Core Data Structures: Arrays, Trees, Graphs, and Hash Tables

The data structures you choose directly determine the performance characteristics of your software. Picking a hash table instead of a sorted array for membership queries, or a B+ tree instead of a binary search tree for range scans on disk, are decisions with measurable impact. This page provides a concise reference for the most important data structures—what they are, how they work, and their time and space trade-offs—so you can make those choices deliberately.

Linear Structures

Linear structures store elements in a sequence. The trade-offs between them come down to where you spend time: at the ends, in the middle, or on memory locality.

Structure	Access	Search	Insert (head/tail)	Insert (middle)	Delete	Space
Array	O(1)	O(n)	O(n) (shift)	O(n)	O(n)	O(n)
Linked list (singly)	O(n)	O(n)	O(1) (head) / O(n) (tail without tail ptr)	O(1) with ptr	O(1) with ptr	O(n) + pointer overhead
Doubly linked list	O(n)	O(n)	O(1) (head and tail)	O(1) with ptr	O(1) with ptr	O(n) + 2× pointer overhead
Stack	O(1) top	O(n)	O(1) push	—	O(1) pop	O(n)
Queue	O(1) front	O(n)	O(1) enqueue	—	O(1) dequeue	O(n)
Deque	O(1) ends	O(n)	O(1) both ends	—	O(1) both ends	O(n)

Arrays excel when you need cache-friendly sequential access or constant-time random access by index. Every element is contiguous in memory, so the CPU prefetcher is effective. Linked lists excel when you frequently insert or delete from arbitrary positions and you already have a pointer to the location—no shifting required. The cost is pointer indirection (cache unfriendly) and per-node allocation overhead. Stacks (LIFO) appear in function call management, expression evaluation, DFS, and undo/redo systems. Queues (FIFO) appear in BFS, task scheduling, and producer-consumer pipelines.

Trees

Trees are hierarchical structures where each node has zero or more children. The most important variants differ in their balance guarantees and therefore their worst-case performance.

Binary Tree

A tree where each node has at most two children (left and right). Without balance constraints, a binary tree degenerates to a linked list in the worst case (O(n) search). Full binary tree: every node has 0 or 2 children.
Complete binary tree: all levels are fully filled except possibly the last, which is filled left to right.
Perfect binary tree: all levels are fully filled.

Binary Search Tree (BST)

A binary tree satisfying the BST property: for every node, all values in the left subtree are smaller and all values in the right subtree are larger.

Operation	Average	Worst case
Search	O(log n)	O(n)
Insert	O(log n)	O(n)
Delete	O(log n)	O(n)

The worst case occurs when elements are inserted in sorted order, producing a degenerate chain. Self-balancing BSTs fix this.

AVL Tree

An AVL tree maintains the balance factor (height of left subtree − height of right subtree) at every node within . After an insertion or deletion that violates this invariant, the tree performs rotations to restore balance.

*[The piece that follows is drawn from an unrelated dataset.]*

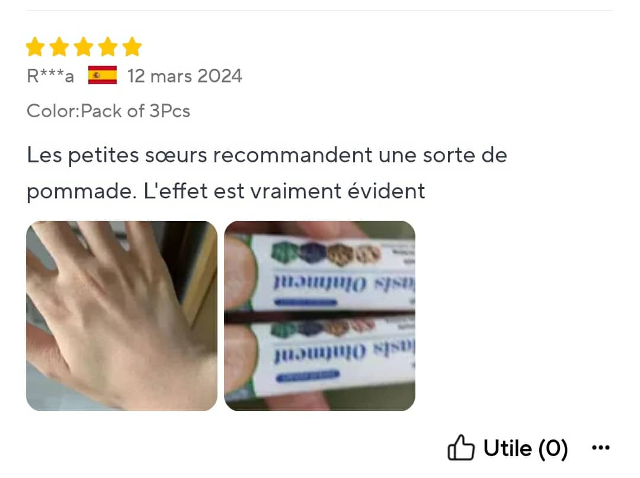This screenshot has width=640, height=478.
Task: Click the thumbs-up helpful icon
Action: click(x=461, y=447)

Guaranteed O(log n) height.
Stricter balance than red-black trees → faster lookups.
More rotations on insert/delete → slower writes.

AVL trees are preferred when reads dominate (e.g., in-memory lookup tables).

Red-Black Tree

A red-black tree is a self-balancing BST where each node is colored red or black and four invariants are maintained:

Every node is red or black.
The root is black.
No two adjacent red nodes (red node cannot have a red parent or red child).
Every path from a node to its descendant null pointers has the same number of black nodes.

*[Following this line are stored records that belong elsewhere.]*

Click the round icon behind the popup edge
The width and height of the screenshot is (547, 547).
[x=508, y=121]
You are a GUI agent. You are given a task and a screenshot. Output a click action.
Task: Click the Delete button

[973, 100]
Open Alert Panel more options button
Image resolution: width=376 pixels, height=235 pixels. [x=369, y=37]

These rules guarantee that the longest path is at most twice the shortest, bounding height at O(log n). Red-black trees require fewer rotations than AVL trees on insert/delete, making them better for write-heavy workloads. They are the backing structure for std::map, std::set (C++ STL), TreeMap (Java), and epoll’s internal socket tracking in the Linux kernel.

B+ Tree

A B+ tree is a multi-way balanced tree where every node can hold multiple keys (up to order m). All data records are stored in leaf nodes, which are linked in a doubly-linked list for efficient range scans. Internal nodes store only keys (routing information). Properties:

Tree height is O(log_m n) — very shallow for large m.
Each node fits in one disk page (typically 4 KB or 16 KB), minimizing I/O.
Sequential range scans traverse the leaf linked list, not the tree.

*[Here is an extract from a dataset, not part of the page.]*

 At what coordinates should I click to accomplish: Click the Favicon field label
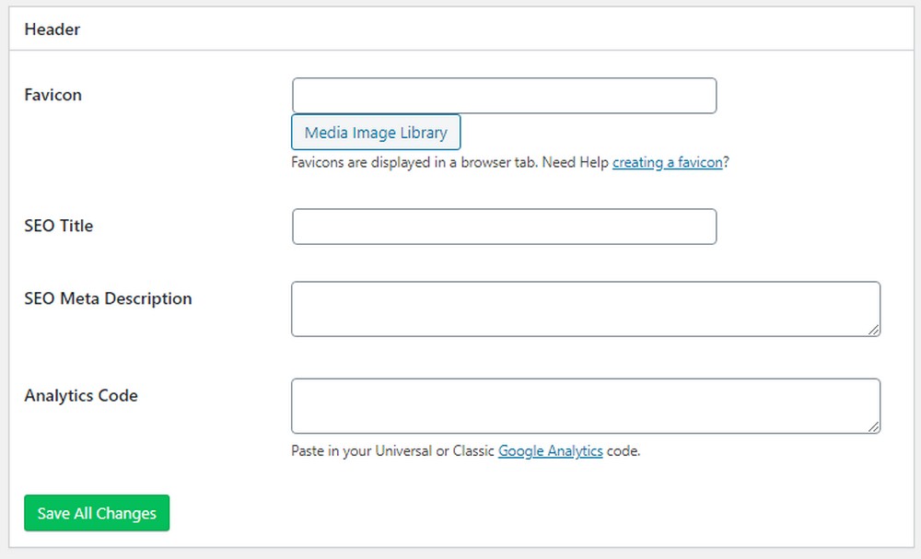52,95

B+ trees are the standard index structure for relational databases. MySQL InnoDB uses a B+ tree for both primary (clustered) indexes and secondary indexes. The shallow height means a query touching millions of rows typically reads only 3–4 pages.

Heaps and Priority Queues

A heap is a complete binary tree stored implicitly in an array that satisfies the heap property:

Max-heap: every parent is ≥ its children. Root holds the maximum.
Min-heap: every parent is ≤ its children. Root holds the minimum.

Array Representation

For a node at index i (1-indexed):

Left child: 2i
Right child: 2i+1
Parent: ⌊i/2⌋

No pointers are needed; the structure is implicit in the array layout.

Operations

Operation	Time
Find min/max (peek)	O(1)
Insert	O(log n)
Extract min/max	O(log n)
Build heap from array (heapify)	O(n)
Decrease/increase key	O(log n)

Heapify builds a valid heap in O(n) by calling sift-down from the last non-leaf node upward—faster than inserting n elements one by one (O(n log n)).

Use Cases

Priority queues: task schedulers, Dijkstra’s shortest path, Prim’s MST.
Heap sort: in-place O(n log n) sort.
K-th largest/smallest: maintain a min-heap of size k; O(n log k).
Median maintenance: two heaps (max-heap for lower half, min-heap for upper half).

Hash Tables

A hash table maps keys to values in O(1) average time by using a hash function to compute an array index from a key.

Hash Functions

A good hash function distributes keys uniformly across the bucket array, minimizing collisions. Common approaches include polynomial rolling hash for strings, and bit-mixing algorithms (FNV-1a, MurmurHash3, xxHash) for general data. Cryptographic hash functions (SHA-256) are too slow for hash tables.

Collision Resolution

Separate chaining: each bucket holds a linked list (or another structure) of entries that hash to it. Lookup walks the list. Works well at high load factors but adds pointer overhead. Open addressing: all entries live in the array itself. On a collision, probe alternative slots:

Linear probing: check i+1, i+2, … — simple but suffers clustering.
Quadratic probing: check i+1, i+4, i+9, … — reduces primary clustering.
Double hashing: use a second hash function for the step size — best distribution.

Load Factor

load factor α = n / m where n is the number of entries and m is the number of buckets.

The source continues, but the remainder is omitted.